- **Extracted data**
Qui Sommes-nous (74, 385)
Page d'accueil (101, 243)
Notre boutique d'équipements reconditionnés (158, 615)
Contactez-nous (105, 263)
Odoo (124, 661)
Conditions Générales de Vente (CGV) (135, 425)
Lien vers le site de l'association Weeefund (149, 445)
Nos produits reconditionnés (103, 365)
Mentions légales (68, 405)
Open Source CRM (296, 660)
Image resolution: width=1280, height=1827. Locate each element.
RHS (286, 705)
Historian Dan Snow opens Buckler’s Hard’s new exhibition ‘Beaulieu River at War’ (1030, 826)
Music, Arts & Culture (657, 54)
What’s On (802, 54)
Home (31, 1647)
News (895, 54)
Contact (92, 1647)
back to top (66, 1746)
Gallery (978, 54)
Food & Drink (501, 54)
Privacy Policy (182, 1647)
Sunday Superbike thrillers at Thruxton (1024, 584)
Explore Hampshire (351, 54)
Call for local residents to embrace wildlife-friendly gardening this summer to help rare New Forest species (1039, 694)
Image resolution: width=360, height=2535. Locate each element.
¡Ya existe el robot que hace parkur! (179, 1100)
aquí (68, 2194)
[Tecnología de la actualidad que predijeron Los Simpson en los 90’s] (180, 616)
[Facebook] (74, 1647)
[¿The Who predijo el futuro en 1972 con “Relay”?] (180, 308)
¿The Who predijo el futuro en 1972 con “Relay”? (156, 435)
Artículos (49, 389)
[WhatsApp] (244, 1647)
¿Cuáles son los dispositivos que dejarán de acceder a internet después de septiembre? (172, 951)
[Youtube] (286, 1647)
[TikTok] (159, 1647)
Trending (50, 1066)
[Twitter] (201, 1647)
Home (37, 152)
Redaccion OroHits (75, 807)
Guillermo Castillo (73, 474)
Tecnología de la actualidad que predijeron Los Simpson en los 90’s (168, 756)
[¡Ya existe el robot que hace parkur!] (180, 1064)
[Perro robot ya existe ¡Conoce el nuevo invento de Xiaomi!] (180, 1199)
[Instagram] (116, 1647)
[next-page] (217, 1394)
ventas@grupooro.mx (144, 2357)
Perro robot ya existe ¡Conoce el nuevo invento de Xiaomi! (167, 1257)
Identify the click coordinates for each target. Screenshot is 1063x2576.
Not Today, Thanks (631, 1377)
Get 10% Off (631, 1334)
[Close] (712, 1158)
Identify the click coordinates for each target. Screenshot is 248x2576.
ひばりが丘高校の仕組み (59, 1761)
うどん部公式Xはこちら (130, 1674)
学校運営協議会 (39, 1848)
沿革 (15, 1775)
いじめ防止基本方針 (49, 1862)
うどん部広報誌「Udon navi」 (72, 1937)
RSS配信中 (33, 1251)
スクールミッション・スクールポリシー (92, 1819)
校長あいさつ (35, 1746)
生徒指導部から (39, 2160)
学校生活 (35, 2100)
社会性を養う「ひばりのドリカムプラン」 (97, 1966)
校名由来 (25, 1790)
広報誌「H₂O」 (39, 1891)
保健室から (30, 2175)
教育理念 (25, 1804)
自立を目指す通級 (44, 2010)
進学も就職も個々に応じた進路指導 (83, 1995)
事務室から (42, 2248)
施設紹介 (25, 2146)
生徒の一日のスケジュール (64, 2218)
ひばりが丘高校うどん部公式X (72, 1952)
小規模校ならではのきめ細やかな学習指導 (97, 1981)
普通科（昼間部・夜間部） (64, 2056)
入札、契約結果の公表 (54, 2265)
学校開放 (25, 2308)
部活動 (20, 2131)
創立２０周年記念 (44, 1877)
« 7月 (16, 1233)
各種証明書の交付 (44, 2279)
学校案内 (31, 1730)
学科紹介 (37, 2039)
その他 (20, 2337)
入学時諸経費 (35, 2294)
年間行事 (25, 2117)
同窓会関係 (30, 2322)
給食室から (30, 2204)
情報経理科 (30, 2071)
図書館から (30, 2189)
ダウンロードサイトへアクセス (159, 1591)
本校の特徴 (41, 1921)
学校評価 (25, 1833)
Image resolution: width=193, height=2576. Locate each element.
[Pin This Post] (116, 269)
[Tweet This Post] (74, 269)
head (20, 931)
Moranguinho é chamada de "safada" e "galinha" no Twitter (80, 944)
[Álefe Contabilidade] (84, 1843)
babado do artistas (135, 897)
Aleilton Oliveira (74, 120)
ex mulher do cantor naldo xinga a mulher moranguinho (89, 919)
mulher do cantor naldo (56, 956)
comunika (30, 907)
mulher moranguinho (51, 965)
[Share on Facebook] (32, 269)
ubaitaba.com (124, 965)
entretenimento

- **Task prompt**
Beginning with the very first line of the records above, please retype each line through the one that has "RHS (286, 705)", and add nothing.

- **Reply**
Qui Sommes-nous (74, 385)
Page d'accueil (101, 243)
Notre boutique d'équipements reconditionnés (158, 615)
Contactez-nous (105, 263)
Odoo (124, 661)
Conditions Générales de Vente (CGV) (135, 425)
Lien vers le site de l'association Weeefund (149, 445)
Nos produits reconditionnés (103, 365)
Mentions légales (68, 405)
Open Source CRM (296, 660)
Image resolution: width=1280, height=1827. Locate each element.
RHS (286, 705)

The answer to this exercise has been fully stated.